The man behind the Celtic Manor resort started his career in the high- tech sector of semi-conductors which allowed him to travel the world.
In 1972 he borrowed $4,000 from a bank in Canada to set up his first business.
He said: "I started up a company with a little team.
"I had four people in the company and two didn't get paid but what I gave them was ownership.
"That is a very important concept.
"When you pay in ownership the interest is how is the company doing not how much the staff are getting paid.
"In six months I developed the first product and the sales started.
"The first thing I did was to get on the phone and start talking to prospective clients."
Mr Matthews stressed the importance of obtaining finance through borrowing and said: "I don't care if its people you know in church or family members.
"If they believe in you, they will lend you money."
He added: "I would rather have one per cent of IBM then 100 per cent of a corner shop.

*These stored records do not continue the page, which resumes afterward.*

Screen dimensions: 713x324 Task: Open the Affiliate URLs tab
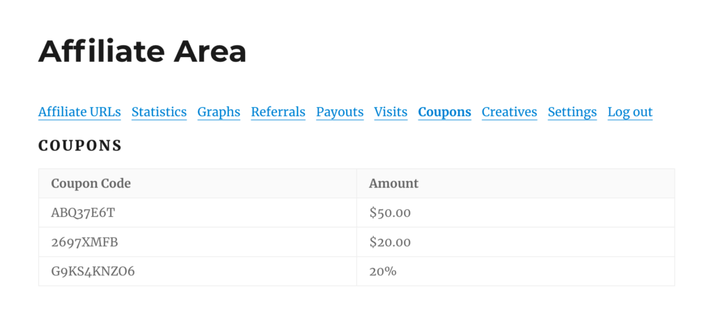point(79,112)
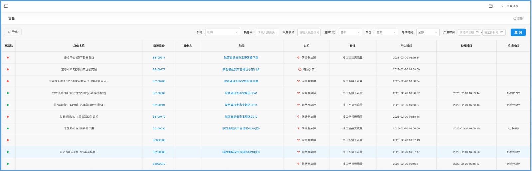This screenshot has width=532, height=171.
Task: Click the power icon for 电源异常 alert
Action: (300, 69)
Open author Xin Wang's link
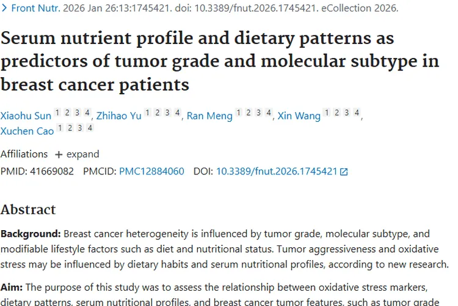This screenshot has width=458, height=306. click(299, 116)
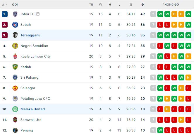Viewport: 196px width, 135px height.
Task: Click the TR matches played header
Action: [x=91, y=5]
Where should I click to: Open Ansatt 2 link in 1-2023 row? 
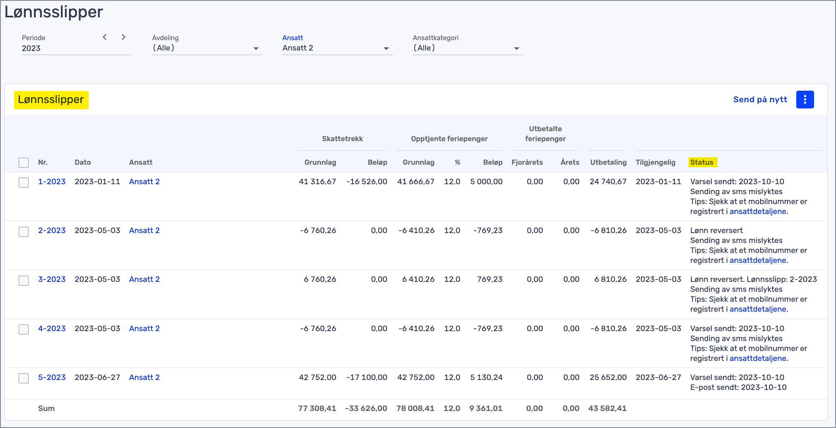pyautogui.click(x=144, y=182)

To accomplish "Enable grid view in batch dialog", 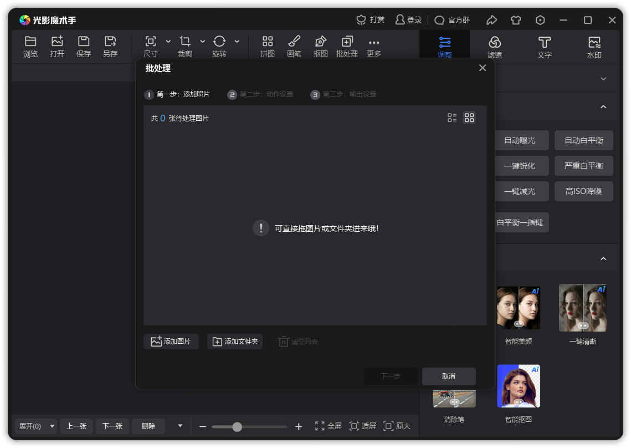I will pyautogui.click(x=469, y=118).
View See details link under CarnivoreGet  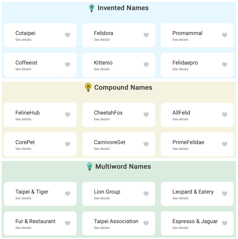click(102, 149)
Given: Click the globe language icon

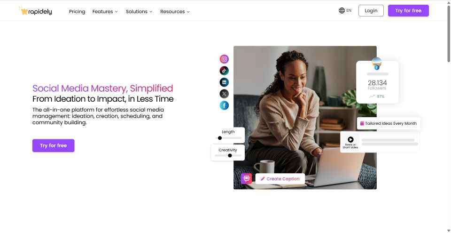Looking at the screenshot, I should pos(342,10).
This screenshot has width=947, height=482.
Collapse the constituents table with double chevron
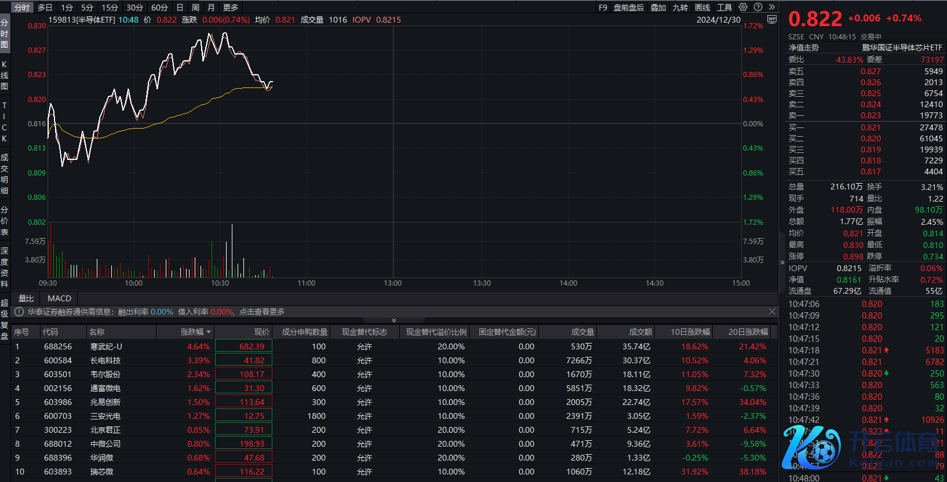click(394, 320)
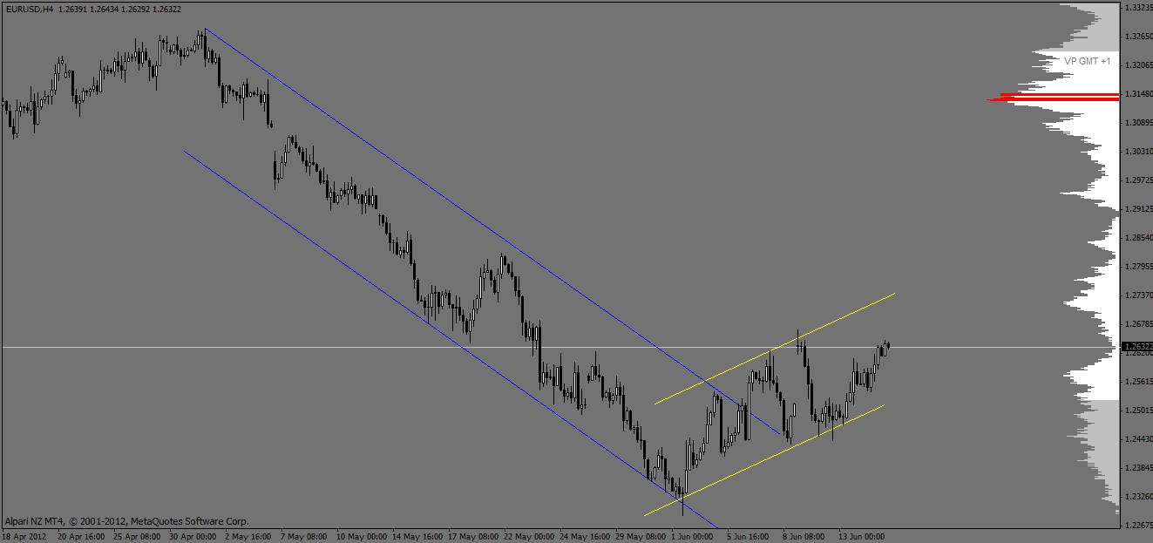This screenshot has height=543, width=1153.
Task: Click the 1.28540 price scale label
Action: (1136, 238)
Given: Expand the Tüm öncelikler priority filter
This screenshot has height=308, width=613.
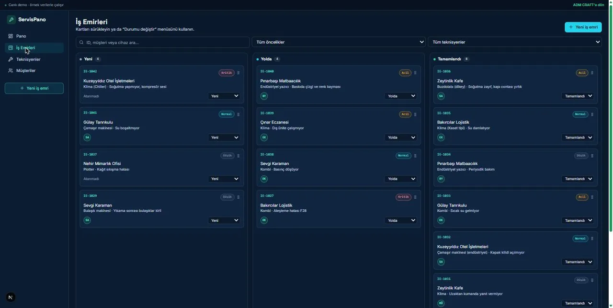Looking at the screenshot, I should pos(339,42).
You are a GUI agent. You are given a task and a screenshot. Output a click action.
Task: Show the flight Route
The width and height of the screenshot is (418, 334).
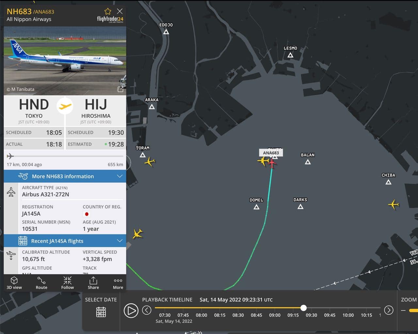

"There is nothing wrong with a corner shop but it can't be me.
"The important thing is to be passionate about everything you do."
The billionaire businessman said he relies on the SWOT philosophy which teaches business owners to look at strengths, weaknesses, opportunities and threats.
Mr Matthews was followed on stage at Swansea University's Taliesin Arts Centre by Ben Harrison and Jezz Skelton who set up Mango, a company which supplies customised bicycles.
The duo, who are both 21, received funding for their business from the founders of Innocent Smoothies after winning a BBC TV business competition.
Jezz said: "We went on the show and got the investment.
"The servers on our website melted and it was down for two days."
Celebrities including news reader Jon Snow and rugby player Dylan Hartley now use Mango bikes.